The included studies were extracted from six Ethiopian regions. Accordingly, five were from Amhara, five were from SNNR, three were from Oromia, three were from Tigray, three were from Harari, two were from Addis Ababa, and one was from a national-level (5, 7, 27–44) study. The smallest sample size was 169 from the Amhara region (28), and the largest number of participants was 1,123 from Addis Ababa (38).

Among the included studies, only nine (40.1%) were conducted on the adult population, whereas the remaining 8 (36.6%) and 5 (22.8%) studies involved children and both adult and children populations, respectively. More than half of the included studies, i.e., 81.5%, employed cohort study designs, and the remaining used cross-sectional designs with the study period ranging from 1 year (42) to 12 years (28) (Table 1).

Table 1

Table 1. Characteristics of included articles for TB associated death for PLHIV in Ethiopia.

Tuberculosis associated mortality

In the final meta-analysis, a total of 22 individual studies were included and a total of 9,856 cases of TB and HIV co-infection were screened, which reported 1,296 co-infected deaths. The overall pooled proportion of TB-associated mortality among people living with HIV (PLHIV) was found to be 16.2% [95% CI: 13.0–19.2, (I² = 92.99%, p = 0.001)] (Figure 2).

Figure 2

Figure 2. Forest plot for the polled tuberculosis-associated death of PLHIV in Ethiopia.

Subgroup analysis

In the subgroup analysis, TB-associated mortality rates varied across each region, with the estimated rates being 21.1% (95% CI: 18.1–28.0, I² = 84.4%) in Amhara, followed 19% (95% CI: 15–22, I² = 56.95%) in Oromia, 19% (95% CI: 12.01–25, I² = 6.64%) in Tigray, 16% (95% CI: 12.01–20, I² = 76.44%) in SNNR, and 10% (95% CI: 6–13, I² = 81.6%) in Harari, which had the lowest mortality rate compared to other regions (Figure 3).

Figure 3

Figure 3. Subgroup analysis by study regions for tuberculosis-associated death of PLHIV in Ethiopia.

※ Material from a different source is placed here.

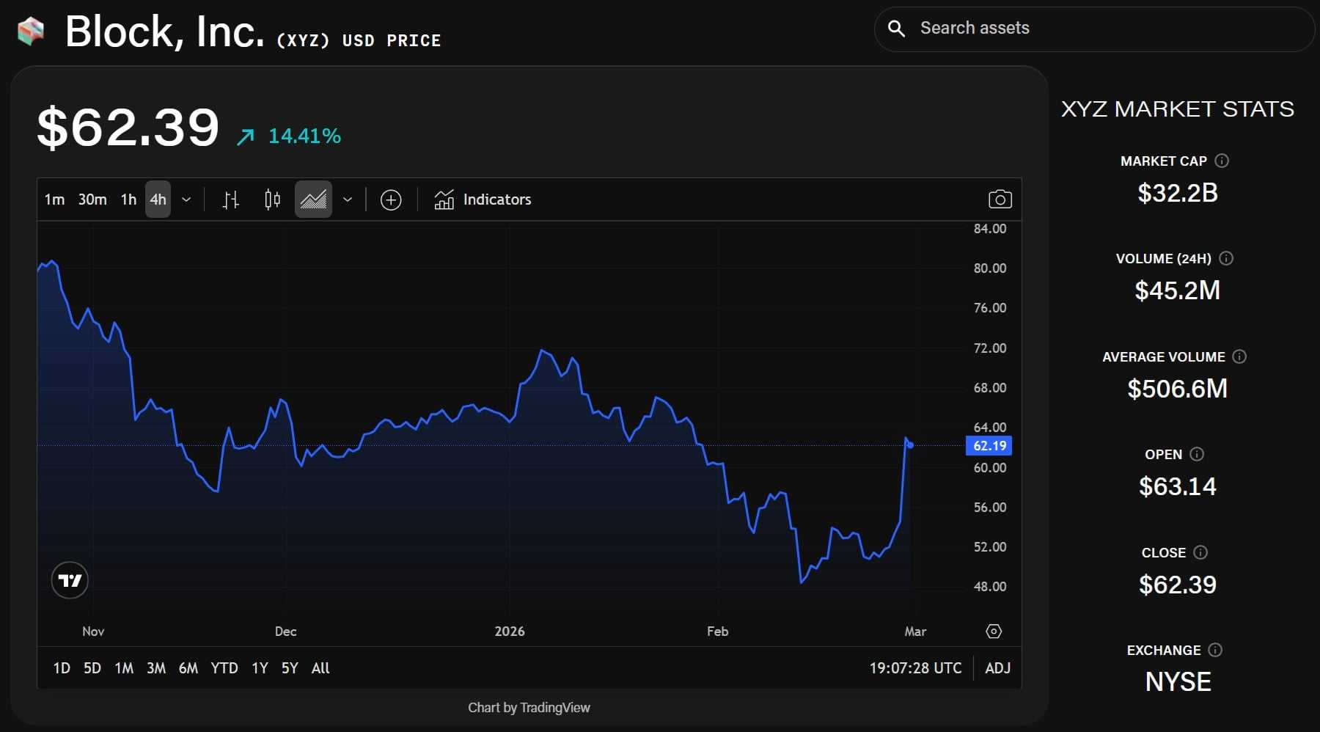Switch to the 1Y range tab
The image size is (1320, 732).
tap(259, 668)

Similarly, the subgroup analysis based on the study subjects was higher in adults with 17% (95% CI: 12–21.01, I² = 93.4%) than in studies that included both adult and children participants with 16% (95% CI: 10–20.01, I² = 96.4%) and children alone with 15% (95% CI: 13–17, I² = 0.001%), respectively (Figure 4). In addition, based on the study setting, a higher proportion of TB-associated mortality of 17% (95% CI: 14–19, I² = 93.8%) was observed among studies conducted in hospital settings compared to those conducted in health centers, which reported 14% (95% CI: 10.0–17.01, I² = 0.001), and in hospital setups, which reported 12% (95% CI: 7–17, I² = 0.001%).

Figure 4

Figure 4. Subgroup analysis by the study population for tuberculosis-associated death for PLHIV.

Publication bias

The publication bias was assessed using funnel plots, as well as quantitative methods such as Begg’s and Egger’s tests (45, 46). The final publication result indicated no evidence of publication bias, and all studies were included in the plots, suggesting no significant publication biases in both graphical and quantitative estimation (Figure 5).

Figure 5

Figure 5. Publication bias assessment for TB-associated mortality of PLHIV in Ethiopia.

Sensitivity analysis

The sensitivity analysis showed that all studies were within the confidence interval bounds of the meta-regression, as shown in Egger’s (p = 0.01) and Begg’s tests (p = 0.01) with no significant publication bias.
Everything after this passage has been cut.